New course ponders Indigenous issues in food systems
The Faculty of Agricultural and Food Sciences has introduced a new course which explores the contemporary issues of Indigenous people associated with food systems and challenges students to tackle real-world solutions.
Dr. Kyle Bobiwash, assistant professor in the Department of Entomology, developed the three-credit course “Indigenous Issues in Food Systems” which is open to all University of Manitoba students and launched this term. The course gives students a greater understanding of how historical and present-day relationships between Indigenous people, the land and settlers has resulted in many of the current challenges in agriculture, health and nutrition.
Dr. Bobiwash was appointed as the Faculty’s first Indigenous Scholar in 2018. One of his objectives was the development of a course that would encourage greater participation of Indigenous people in agriculture as well as a better understanding of Indigenous issues as a whole for all students.
“My goal in crafting this course was not to simply be a historical review of Indigenous peoples and their relationship with colonialism and the land, but to ensure that students are able to potentially begin seeing their particular field through a lens incorporating Indigenous histories, ways of knowing and ethos.”
Throughout the course, students will learn the role of Indigenous agriculture and food globally, moving from pre-colonial America through European settlement and the displacement of Indigenous people. Topics will include policy and legislation, food security, health and nutrition, and food system activism today and into the future.
In addition to course lectures and guest speakers, students will also conduct analysis of academic and grey literature. Using the knowledge they acquire in the course, students must craft a project or grant proposal that tackles a food system issue facing Indigenous peoples.
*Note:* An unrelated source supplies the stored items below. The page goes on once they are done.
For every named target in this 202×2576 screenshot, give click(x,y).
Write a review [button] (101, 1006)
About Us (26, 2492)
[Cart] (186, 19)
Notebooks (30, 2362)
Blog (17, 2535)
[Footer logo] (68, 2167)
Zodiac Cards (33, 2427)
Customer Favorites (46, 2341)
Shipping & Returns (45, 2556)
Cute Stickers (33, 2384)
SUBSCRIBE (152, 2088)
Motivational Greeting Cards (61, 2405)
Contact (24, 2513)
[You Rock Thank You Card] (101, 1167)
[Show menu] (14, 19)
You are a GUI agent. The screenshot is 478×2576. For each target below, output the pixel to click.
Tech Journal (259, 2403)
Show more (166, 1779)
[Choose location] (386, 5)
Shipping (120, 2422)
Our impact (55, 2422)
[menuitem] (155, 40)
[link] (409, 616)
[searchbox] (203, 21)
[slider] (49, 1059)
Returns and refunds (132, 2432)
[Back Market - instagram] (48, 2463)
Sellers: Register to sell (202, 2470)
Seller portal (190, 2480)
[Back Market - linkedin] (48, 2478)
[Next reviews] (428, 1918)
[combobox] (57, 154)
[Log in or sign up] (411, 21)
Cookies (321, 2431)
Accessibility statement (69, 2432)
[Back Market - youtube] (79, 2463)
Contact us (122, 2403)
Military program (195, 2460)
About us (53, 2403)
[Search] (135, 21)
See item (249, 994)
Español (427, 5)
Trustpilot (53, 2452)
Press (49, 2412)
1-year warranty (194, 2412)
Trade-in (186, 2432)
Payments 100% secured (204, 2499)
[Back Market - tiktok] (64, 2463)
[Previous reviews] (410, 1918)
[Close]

“I have framed the grant proposal as a service to society. The goal is for the students to identify one food system issue affecting Indigenous people, and develop some intervention or program to alleviate the issue. I encourage students to choose something close to their hearts, their interests or within their field so that they can see how their work later in life has the ability to impact communities across Canada. I’m also anticipating that these projects will be publicly available at some point, so that we can begin creating a repository of foundational background work allowing communities to potentially take some of these ideas and incorporate them into real on-the-ground projects.”
Students work individually to identify a target issue and course of action to ensure community participation and funding, but come together with their classmates for peer review, collaboration and group work, allowing students to critique each other’s approaches.
Bobiwash says that in creating a new course, there is no “past tense”, that it is an ongoing process.
“As the course has been progressing I’ve scrapped entire lectures or modified them significantly to reflect the interests of the students, current events, recent publications, as well as the baseline knowledge of students in order to improve our ability to reach our personal learning goals as a team.”
Although the course is only nearing its mid-point, Bobiwash says so far it has been well-received.
“Some aspects of the course are daunting, as class discussions and group review of papers are frequent, requiring a lot of chutzpah to insert yourself into a particular discussion. My groups of students are also coming from across the entire Faculty, so I take care in making sure that topics extend out into their fields though not forgetting the course scale perspective and issues. But so far, it’s been pretty darn good.”